Rett syndrome, a severe neuro-developmental orphan disease with no approved treatment options, overwhelmingly affects girls starting at a very young age. Currently, more than 130 patients of four years or older, have qualified for inclusion into Newron’s study, which is being conducted at 14 centers throughout the US, Europe, Asia and Australia.

The STARS study is being performed in patients who present with clinically significant apneas during the course of the disease. Apneas are a cardinal feature of Rett syndrome, present in approximately 70 percent of patients, which contribute significantly to other co-morbidities, as well as to a reduced quality of life.

Only patients who experienced clinically significant apnea, i.e. at least 10 episodes of more than 10 seconds each per hour while awake, qualified for inclusion in the study. The apneas were monitored and recorded using a state-of-the-art medical device providing an objective measure of breathing dysfunction.

The recordings were performed over a 5- to 6-hour period per day, for 3 days per week, with the opportunity for patients to repeat the procedure in the subsequent 3 weeks in case they did not qualify in the first week of screening. During the 6-month study, patients who met the eligibility criteria were randomized for treatment with daily doses of 10 or 20 mg of sarizotan, or placebo.

Recordings of respiration take place at home, at four separate time-points during the 24-week double-blind period of the study, which is still ongoing for the last patients enrolled. The primary endpoint of the STARS study is the percentage reduction in these episodes of apnea during waking time compared with placebo.

Treatment with sarizotan has been very well tolerated to date, with a very low rate of discontinuation due to adverse events or lack of efficacy. Approximately 90 percent of the patients who have completed the 24-week double-blind period have continued in the long-term open-label extension study.

The safety of the patients in the trial is overseen by an independent international safety monitoring board, which has reviewed all safety data and has recommended that the study be continued without any modification.

During its R&D day on October 31, 2018, Newron presented baseline data from more than 100 patients enrolled in the STARS study, for the first time providing an objective measure of breathing dysfunction in the home environment over a long period of wakefulness.

Data suggests that untreated, up to 70 percent of patients experience clinically significant apnea and minimally 10 percent of their time is spent without breathing. In these patients, oxygen saturation falls below 90 percent between 4.2 to 24 times per hour, and the cumulative duration of this state may last as long as 48 minutes per hour.
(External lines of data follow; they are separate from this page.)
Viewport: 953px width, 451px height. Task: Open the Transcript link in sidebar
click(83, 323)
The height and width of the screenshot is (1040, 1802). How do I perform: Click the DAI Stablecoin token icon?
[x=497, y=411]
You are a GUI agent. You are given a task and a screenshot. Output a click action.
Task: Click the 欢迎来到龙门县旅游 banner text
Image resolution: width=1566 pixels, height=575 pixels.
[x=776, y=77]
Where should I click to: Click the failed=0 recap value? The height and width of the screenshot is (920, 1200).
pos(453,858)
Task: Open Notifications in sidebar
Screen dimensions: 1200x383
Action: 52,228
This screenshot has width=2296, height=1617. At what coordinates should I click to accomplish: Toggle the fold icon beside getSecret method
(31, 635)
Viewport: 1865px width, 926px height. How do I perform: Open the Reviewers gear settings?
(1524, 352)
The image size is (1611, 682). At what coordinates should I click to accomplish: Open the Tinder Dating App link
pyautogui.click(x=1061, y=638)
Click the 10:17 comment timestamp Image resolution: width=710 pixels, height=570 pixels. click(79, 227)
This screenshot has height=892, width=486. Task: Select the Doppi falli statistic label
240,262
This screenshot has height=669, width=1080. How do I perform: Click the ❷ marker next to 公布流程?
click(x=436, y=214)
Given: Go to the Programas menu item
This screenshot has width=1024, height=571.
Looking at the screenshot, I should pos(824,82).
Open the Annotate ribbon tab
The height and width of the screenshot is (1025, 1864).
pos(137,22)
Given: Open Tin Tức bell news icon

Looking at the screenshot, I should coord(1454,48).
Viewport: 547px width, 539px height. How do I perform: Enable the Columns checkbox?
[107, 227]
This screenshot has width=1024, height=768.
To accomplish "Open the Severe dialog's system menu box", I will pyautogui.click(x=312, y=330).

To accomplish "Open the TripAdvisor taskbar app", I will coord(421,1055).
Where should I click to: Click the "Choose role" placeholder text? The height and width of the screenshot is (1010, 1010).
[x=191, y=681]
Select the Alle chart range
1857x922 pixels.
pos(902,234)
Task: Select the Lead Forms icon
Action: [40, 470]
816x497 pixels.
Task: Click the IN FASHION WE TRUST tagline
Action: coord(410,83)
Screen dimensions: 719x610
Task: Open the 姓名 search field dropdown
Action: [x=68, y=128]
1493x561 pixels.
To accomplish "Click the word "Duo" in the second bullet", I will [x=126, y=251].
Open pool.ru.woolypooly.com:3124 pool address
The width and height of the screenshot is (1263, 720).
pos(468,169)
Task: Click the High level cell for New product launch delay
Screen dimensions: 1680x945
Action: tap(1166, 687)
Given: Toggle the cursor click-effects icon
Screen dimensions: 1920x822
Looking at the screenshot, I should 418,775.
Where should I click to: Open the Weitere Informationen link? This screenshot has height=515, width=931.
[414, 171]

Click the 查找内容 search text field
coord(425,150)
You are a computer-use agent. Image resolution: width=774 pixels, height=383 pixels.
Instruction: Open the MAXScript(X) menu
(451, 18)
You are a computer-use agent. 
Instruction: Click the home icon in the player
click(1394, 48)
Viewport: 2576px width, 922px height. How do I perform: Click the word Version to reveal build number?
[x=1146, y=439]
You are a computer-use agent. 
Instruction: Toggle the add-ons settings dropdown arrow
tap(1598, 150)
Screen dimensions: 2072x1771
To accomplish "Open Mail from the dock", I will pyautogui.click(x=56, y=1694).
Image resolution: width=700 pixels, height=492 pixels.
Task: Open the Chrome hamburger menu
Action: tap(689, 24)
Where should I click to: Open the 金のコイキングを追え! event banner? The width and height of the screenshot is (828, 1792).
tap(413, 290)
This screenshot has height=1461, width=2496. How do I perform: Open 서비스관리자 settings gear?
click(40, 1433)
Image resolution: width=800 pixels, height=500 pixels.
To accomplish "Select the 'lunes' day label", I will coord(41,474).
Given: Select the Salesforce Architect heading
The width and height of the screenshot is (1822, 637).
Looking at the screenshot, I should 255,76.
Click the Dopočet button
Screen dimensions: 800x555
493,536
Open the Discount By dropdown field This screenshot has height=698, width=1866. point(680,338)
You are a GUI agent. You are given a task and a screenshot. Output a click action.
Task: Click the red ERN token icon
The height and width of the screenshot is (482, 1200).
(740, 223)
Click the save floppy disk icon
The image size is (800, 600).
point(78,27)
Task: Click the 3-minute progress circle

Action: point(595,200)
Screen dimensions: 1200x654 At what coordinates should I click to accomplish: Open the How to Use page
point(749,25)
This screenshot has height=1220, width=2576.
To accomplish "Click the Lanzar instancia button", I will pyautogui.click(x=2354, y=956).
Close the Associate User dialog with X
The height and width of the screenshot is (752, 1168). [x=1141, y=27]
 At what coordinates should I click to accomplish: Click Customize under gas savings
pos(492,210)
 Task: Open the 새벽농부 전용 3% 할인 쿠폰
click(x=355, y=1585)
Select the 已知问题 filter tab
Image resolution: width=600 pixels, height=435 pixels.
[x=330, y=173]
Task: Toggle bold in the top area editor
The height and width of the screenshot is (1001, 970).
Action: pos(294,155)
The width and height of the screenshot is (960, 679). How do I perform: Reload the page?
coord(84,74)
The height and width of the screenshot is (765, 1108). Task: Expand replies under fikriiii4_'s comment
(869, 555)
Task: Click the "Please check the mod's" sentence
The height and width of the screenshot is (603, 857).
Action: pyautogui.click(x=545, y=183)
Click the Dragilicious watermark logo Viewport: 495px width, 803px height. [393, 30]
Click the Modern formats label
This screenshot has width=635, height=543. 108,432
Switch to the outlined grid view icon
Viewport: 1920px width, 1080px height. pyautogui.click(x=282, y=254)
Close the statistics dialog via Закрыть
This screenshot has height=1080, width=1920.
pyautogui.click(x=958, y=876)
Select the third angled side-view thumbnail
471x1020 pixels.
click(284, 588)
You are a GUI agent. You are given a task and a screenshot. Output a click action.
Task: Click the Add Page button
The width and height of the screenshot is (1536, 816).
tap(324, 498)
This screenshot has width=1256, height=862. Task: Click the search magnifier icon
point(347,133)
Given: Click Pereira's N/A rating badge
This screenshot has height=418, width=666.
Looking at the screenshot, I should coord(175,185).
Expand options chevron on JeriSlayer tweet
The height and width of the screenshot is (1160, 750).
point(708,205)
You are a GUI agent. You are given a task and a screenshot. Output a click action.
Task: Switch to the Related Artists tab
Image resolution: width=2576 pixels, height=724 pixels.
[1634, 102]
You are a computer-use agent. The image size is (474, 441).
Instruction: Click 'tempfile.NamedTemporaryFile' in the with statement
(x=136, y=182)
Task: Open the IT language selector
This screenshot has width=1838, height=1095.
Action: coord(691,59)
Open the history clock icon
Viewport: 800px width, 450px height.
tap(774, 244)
Anticipated clinical results from the STARS study, if positive, could position the Company to submit a filing for marketing authorization with the US, Canadian and European regulatory agencies. The Company continues its plans to commercialize sarizotan in key territories and has been working with the Rett syndrome community to build disease awareness.

Rett syndrome is a severe neurodevelopmental disorder primarily affecting females, with an estimated prevalence of one in 10,000 females. There are no approved treatments available. Rett syndrome is characterized by a loss of acquired fine and gross motor skills and the development of neurological, cognitive and autonomic dysfunction, which leads to loss of ability to conduct daily life activities, walk or communicate.

Rett syndrome also is associated with a reduced life expectancy. Approximately 25 percent of the deaths in patients with Rett syndrome are possibly related to multiple cardio-respiratory dysrhythmias that result from brain stem immaturity and autonomic failure.

More than 95 percent of these patients have a random mutation in the MeCP2 gene. Episodes of apnea, hyperventilation and disordered breathing are found in approximately 70 percent of patients with Rett syndrome at some stage of their life.